相手はホッとしたように頬を緩める。おきまりの表情だ。初めてこの顔を見たのは、ワインバーに連れていかれた時。味なんて全然分からないけれど「美味しいです」と答えた。あの時もこいつは、この顔だった。
「これを受け取ってほしい」
白いテーブルクロスの上に、茶封筒を差し出す。皿のうえでフランス料理が冷えていく。封筒の厚みは、およそ一センチメートル。
「イヤラシイと言われそうだが、せめてもの気持ちなんだ」
中身は、確かめなくても分かっていた。こいつと体を重ねるたびに渡されていたから。
「これで最後――って、ことですね」
だけど、こんなに分厚い封筒は、今まで見たことがなかった。相手はかぶりを振る。西陣織のネクタイがキラキラと光る。
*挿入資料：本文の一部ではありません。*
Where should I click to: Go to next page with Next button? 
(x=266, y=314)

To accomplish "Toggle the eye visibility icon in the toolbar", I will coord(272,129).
「いいや、しばらく距離を置こうと言っているだけだ。何か困ったことがあれば、いつでも連絡して欲しい。僕に出来ることなら、何だってやる」
歳に似合わず、キザなことが大好きな男だ。こちらのワガママをなんでも聞いてくれた。うなるほどの金を持っているこの男に、出来ないことなんて無さそうだった。
「きみは聡明だ。――無暗に泣きわめいたり、ヒステリックな電話をかけてきたりはしないだろう。それがどれだけバカバカしいことか分かっている。お互いを傷つけるだけだと知っている。……もしも、きみが連絡をくれたなら、それは、よほどのことなのだろう。僕は必ず電話を取るよ」
最後の演説を聞きながらグラスを取る。無発泡のはずなのに、くちびるにチクチクと滲みる。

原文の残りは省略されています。